## [INPUT]
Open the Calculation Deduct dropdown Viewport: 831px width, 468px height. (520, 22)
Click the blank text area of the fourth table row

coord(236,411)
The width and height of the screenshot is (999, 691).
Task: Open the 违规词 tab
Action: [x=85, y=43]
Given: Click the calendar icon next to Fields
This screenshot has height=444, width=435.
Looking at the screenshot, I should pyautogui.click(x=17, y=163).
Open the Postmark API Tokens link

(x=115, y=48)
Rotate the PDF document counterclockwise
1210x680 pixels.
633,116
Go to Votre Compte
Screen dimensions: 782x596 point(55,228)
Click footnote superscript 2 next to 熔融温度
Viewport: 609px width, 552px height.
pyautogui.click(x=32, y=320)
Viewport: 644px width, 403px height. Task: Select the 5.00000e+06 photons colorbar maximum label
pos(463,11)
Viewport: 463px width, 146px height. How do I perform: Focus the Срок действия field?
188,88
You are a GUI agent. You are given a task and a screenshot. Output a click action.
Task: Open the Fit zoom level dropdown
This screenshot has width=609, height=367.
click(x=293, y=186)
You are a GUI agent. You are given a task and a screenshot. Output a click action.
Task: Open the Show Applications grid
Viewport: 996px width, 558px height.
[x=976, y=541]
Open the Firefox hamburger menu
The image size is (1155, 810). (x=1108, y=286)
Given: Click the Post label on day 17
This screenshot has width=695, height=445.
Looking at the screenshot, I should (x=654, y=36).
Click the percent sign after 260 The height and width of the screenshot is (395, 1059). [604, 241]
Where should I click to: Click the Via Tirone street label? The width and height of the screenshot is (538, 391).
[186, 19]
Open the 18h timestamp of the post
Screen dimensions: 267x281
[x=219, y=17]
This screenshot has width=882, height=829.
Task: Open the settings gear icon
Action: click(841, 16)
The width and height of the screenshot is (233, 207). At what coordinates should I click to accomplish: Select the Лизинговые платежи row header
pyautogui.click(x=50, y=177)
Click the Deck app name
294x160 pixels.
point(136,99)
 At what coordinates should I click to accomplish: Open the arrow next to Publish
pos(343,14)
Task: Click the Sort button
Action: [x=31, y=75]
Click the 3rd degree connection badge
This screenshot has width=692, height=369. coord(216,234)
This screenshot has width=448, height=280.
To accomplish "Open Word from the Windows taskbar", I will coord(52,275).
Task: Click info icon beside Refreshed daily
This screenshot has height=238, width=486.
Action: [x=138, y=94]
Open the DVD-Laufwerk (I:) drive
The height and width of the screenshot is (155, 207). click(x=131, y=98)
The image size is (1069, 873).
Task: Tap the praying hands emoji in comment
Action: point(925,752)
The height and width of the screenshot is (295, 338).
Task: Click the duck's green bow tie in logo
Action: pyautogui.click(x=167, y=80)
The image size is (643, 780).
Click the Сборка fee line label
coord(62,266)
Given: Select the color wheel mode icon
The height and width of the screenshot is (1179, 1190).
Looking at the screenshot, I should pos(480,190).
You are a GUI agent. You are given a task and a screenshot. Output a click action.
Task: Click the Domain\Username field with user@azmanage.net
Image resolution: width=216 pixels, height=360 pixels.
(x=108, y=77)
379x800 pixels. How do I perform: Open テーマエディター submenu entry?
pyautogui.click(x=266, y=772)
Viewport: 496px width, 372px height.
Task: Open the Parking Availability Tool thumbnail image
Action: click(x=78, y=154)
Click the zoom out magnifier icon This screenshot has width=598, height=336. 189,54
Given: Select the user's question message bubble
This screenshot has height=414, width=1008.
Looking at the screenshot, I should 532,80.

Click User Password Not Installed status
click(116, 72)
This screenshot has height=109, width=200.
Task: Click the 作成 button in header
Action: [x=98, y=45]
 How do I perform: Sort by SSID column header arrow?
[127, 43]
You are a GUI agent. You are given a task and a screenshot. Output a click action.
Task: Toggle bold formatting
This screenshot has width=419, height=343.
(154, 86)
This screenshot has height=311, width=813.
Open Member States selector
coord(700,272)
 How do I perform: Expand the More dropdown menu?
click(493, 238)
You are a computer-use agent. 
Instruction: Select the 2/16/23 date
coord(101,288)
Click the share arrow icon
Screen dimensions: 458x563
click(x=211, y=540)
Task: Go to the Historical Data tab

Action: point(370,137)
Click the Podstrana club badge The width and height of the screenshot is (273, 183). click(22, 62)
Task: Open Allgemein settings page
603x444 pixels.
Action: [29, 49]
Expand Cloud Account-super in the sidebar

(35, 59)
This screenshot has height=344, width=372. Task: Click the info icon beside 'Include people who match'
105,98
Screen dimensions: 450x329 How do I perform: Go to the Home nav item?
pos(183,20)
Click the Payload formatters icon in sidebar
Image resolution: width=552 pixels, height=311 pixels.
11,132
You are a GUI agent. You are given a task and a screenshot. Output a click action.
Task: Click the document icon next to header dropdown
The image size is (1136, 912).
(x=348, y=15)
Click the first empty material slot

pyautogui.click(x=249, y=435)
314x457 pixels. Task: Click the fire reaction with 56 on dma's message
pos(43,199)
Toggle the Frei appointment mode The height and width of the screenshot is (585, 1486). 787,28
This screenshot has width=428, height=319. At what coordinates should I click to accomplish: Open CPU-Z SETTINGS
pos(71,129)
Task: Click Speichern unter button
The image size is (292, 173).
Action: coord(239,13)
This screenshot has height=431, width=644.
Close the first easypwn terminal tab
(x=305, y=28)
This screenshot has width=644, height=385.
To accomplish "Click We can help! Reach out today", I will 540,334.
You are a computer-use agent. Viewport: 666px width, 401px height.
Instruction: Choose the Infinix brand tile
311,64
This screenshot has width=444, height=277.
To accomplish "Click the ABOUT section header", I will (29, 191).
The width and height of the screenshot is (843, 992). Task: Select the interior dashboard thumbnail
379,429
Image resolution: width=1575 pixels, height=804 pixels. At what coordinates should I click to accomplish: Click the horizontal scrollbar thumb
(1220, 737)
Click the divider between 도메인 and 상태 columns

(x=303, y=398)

## [WHAT NEEDS TO BE DONE]
Whenever a line in the entries holds the word "Toggle", copy that line.

## [RESPONSE AREA]
Task: Toggle bold formatting
Toggle the Frei appointment mode The height and width of the screenshot is (585, 1486). 787,28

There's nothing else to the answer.